• Task prompt: What lines in the records below include the word "Open"? Return each one.

• Source data:
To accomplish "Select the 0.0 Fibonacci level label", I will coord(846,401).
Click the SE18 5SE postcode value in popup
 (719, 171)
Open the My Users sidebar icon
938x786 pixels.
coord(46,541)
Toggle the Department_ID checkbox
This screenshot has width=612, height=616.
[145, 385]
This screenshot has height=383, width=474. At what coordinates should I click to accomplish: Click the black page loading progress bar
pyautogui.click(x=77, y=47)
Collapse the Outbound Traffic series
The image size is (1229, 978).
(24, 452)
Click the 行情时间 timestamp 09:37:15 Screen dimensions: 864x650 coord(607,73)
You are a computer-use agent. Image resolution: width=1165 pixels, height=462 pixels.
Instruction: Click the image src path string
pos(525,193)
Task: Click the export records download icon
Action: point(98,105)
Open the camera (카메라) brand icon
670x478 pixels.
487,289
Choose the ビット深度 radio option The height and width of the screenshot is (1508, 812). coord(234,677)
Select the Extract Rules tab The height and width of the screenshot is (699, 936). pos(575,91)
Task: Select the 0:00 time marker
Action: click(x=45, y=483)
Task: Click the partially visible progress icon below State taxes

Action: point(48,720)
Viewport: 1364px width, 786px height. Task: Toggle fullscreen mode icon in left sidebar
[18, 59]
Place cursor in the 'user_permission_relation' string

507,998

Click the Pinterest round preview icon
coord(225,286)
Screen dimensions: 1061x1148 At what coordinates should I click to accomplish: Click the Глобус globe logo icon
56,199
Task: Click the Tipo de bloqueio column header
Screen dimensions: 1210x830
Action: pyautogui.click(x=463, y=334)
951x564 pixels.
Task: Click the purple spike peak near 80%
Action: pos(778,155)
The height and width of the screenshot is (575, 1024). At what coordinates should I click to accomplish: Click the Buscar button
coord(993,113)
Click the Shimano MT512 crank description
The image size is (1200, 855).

• Written reply:
Open the My Users sidebar icon
Open the camera (카메라) brand icon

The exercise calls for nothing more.